I used to work with Bayesian neural networks using similar models and inference methods as Radford Neal (see, e.g., http://becs.aalto.fi/en/research/bayes/publications/LampinenVehtari_NN2001_preprint.pdf). NUTS didn’t exist yet, but I did use HMC and stepsize adjustments proposed by Neal. In simpler cases neural networks worked fine, and they were scaling better than GPs with more data. However, we observed the problems with 1) funnel shaped posteriors and 2) multimodality. We knew that it was likely that HMC wasn’t reaching the narrow parts of the funnel, but it wasn’t that problematic as the behavior was consistent and produced additional regularization (big part of modern deep neural network methods is still how to avoid narrow modes!) So even if we knew we are not getting to the narrow part of the funnels, we knew that if we repeat the inference we get the same result. Multimodality was the decisive reason I switched from neural networks to Gaussian processes. Even with long chains for nnets it was very likely to end up in different posterior modes. When these modes correspondent to different predictions it was really problematic. I’m still using some models which have multimodal posteriors (e.g. horseshoe produces these), but there were some neural network modeling cases where the predictions changed too much from mode to another and we couldn’t figure out how to control the prior to favor certain kind predictions. I know nnets can be useful, but it seems to be really really difficult to do reliable full Bayesian inference with them.

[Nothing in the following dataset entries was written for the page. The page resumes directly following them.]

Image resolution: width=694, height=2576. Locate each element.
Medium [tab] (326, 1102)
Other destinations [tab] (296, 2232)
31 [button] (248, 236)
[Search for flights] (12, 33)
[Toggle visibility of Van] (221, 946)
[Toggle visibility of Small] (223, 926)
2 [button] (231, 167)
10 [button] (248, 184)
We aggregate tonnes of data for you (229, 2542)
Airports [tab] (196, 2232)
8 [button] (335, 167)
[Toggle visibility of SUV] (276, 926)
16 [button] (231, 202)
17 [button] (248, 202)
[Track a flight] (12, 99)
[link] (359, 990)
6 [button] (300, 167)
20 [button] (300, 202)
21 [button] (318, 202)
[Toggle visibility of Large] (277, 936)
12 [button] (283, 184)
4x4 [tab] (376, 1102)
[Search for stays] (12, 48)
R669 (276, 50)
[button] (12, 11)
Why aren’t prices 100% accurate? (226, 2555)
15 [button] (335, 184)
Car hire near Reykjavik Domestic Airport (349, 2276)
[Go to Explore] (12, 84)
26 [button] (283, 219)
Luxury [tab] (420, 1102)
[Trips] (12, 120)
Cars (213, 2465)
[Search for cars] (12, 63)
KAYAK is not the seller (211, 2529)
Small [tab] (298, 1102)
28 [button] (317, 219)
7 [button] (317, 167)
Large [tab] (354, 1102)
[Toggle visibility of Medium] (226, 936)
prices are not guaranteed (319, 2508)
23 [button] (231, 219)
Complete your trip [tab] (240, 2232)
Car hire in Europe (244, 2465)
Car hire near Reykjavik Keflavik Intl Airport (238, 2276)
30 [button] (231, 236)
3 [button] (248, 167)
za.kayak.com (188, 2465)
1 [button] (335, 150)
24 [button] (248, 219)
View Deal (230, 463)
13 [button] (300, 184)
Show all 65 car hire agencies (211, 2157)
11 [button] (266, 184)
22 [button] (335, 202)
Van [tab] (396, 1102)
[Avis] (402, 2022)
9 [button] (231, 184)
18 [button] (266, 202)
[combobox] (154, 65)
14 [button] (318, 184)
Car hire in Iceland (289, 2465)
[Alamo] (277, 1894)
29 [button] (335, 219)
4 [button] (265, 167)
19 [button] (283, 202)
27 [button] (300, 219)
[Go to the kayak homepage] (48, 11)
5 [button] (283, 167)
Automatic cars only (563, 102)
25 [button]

ps. I just remembered, that Matt “NUTS” Hoffman presented some recent results last year in NIPS.


#10

For a two-layer network with tanh, I used this Stan function:

  /**
   * Returns linear predictor for restricted Boltzman machine (RBM).
   * Assumes one-hidden layer with logistic sigmoid activation. 
   *
   * @param x Predictors (N x M)
   * @param alpha First-layer weights (M x J)
   * @param beta Second-layer weights (J x (K - 1))
   * @return Linear predictor for output layer of RBM.
   */
  matrix rbm(matrix x, matrix alpha, matrix beta) {
    return tanh(x * alpha) * beta;
  }

More layers look just the same.

This is still a mess of inefficient autodiff compared to actually building the back-prop algorithm statically. So if we really wanted to do these efficiently, we’d write custom derivatives for functions like rbm() direclty in C++. Calling autodiff requires lots of extra space and is also slower. The direct C++ implementation would require very little memory and be at least 4 times faster.

But for reasons @betanalpha mentions and because this still isn’t going to scale in parallel, we haven’t been very focused on neural nets (aka deep belief nets).


#11

And the paper was just published in ICML
Learning Deep Latent Gaussian Models with Markov Chain Monte Carlo

Aki


#12

Thanks @betanalpha, @avehtari, and @Bob_Carpenter for the great answers and comments! I really appreciate it!